SUPPLIED RECORDS Start Marker

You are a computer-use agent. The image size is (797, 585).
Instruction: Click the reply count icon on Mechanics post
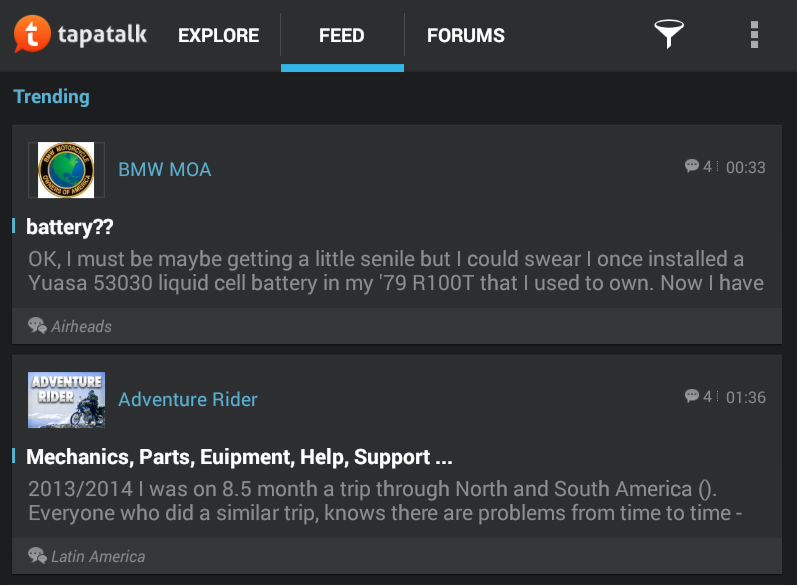(691, 396)
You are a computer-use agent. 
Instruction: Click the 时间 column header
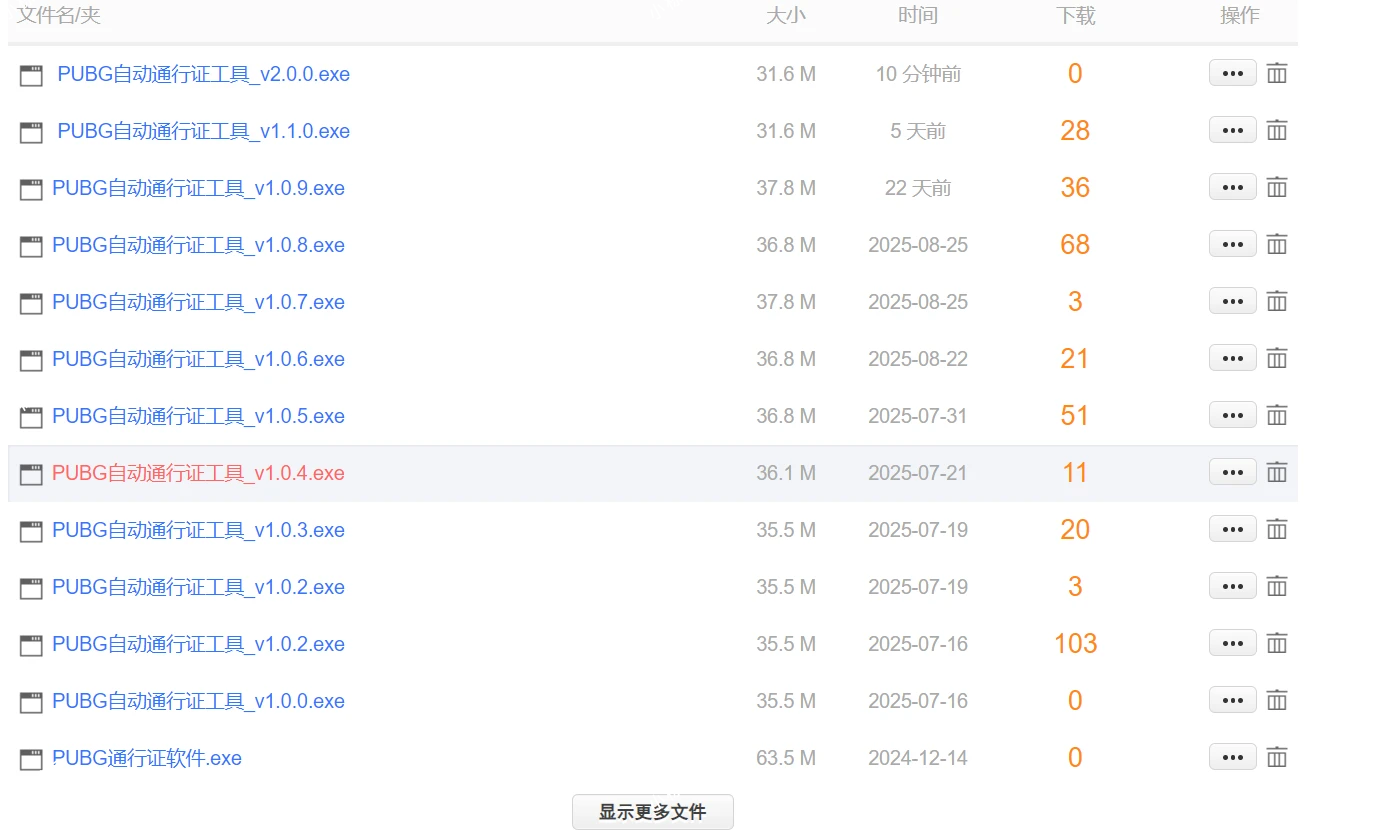point(917,15)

SUPPLIED RECORDS End Marker

■ AIM OF THE TASK:
Output the full set of records above without changing a word, and drop the images.

■ SOLUTION FOR THIS EXERCISE:
You are a computer-use agent. The image size is (797, 585).
Instruction: Click the reply count icon on Mechanics post
(691, 396)
You are a computer-use agent. 
Instruction: Click the 时间 column header
point(917,15)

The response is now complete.